*Exercise requirements*: Could you put every line of the rows below into a JSON list of strings, one string per line, with blank lines skipped and the pictures left out?

(Records about locating elements on screens)
——————

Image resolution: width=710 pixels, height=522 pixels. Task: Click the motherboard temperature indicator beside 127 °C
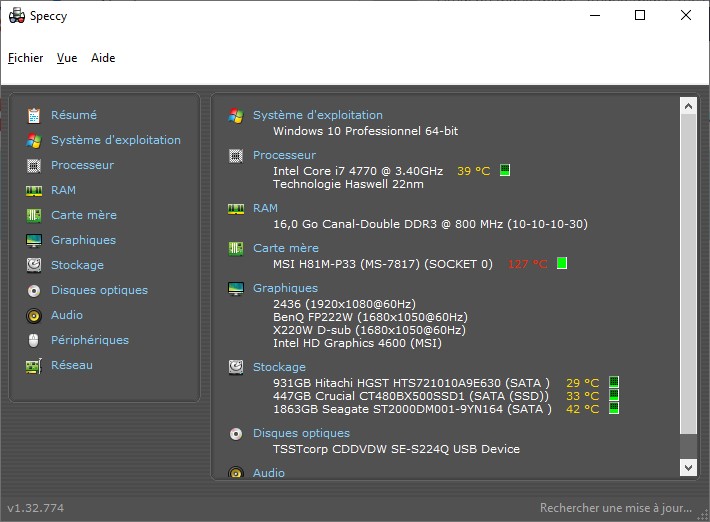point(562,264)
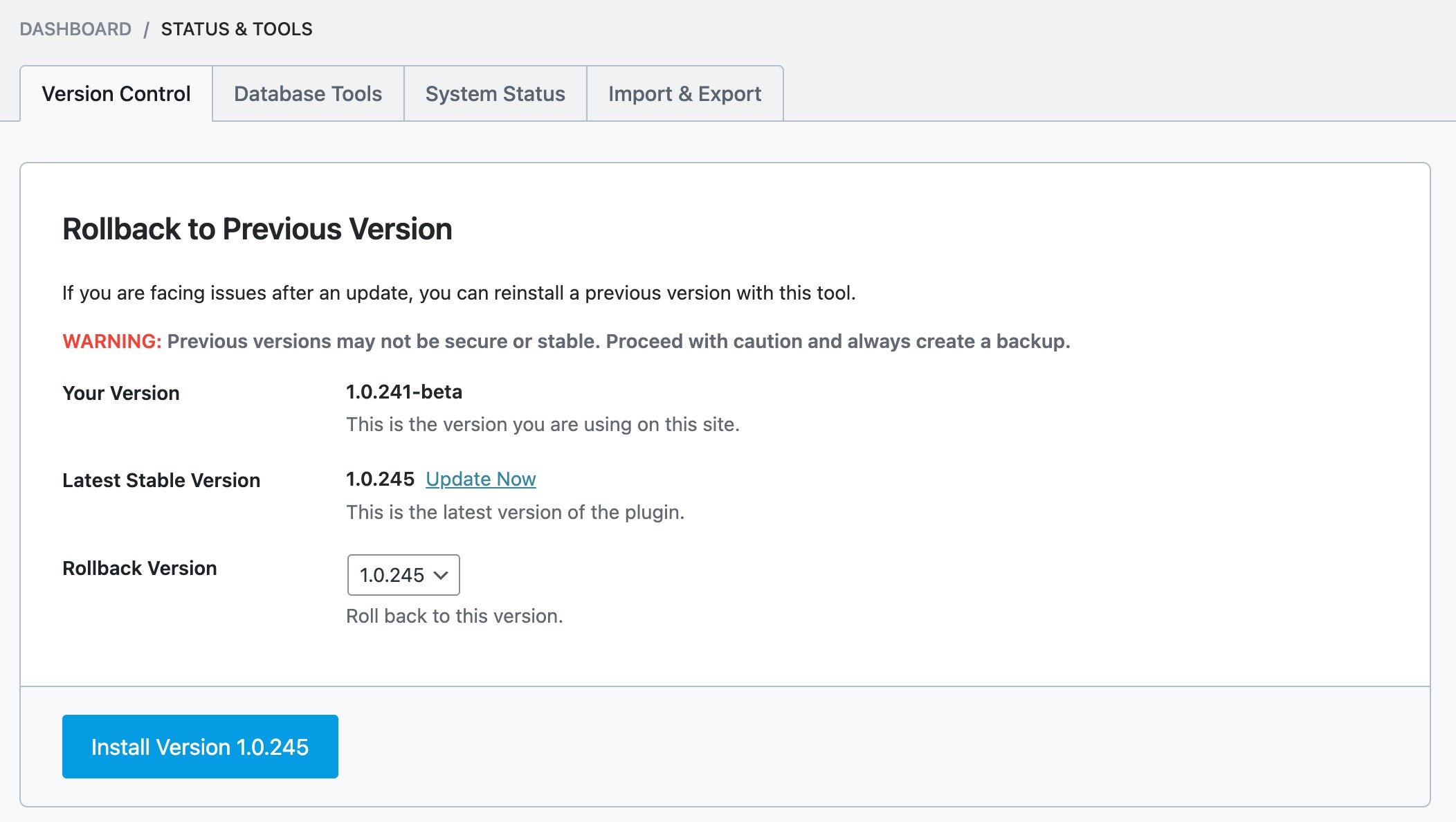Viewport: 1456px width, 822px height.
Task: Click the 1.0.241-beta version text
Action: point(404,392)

——————

*Answer to this problem*:
[
  "Image resolution: width=710 pixels, height=522 pixels. Task: Click the motherboard temperature indicator beside 127 °C",
  "point(562,264)",
  "Viewport: 1456px width, 822px height.",
  "Task: Click the 1.0.241-beta version text",
  "Action: point(404,392)"
]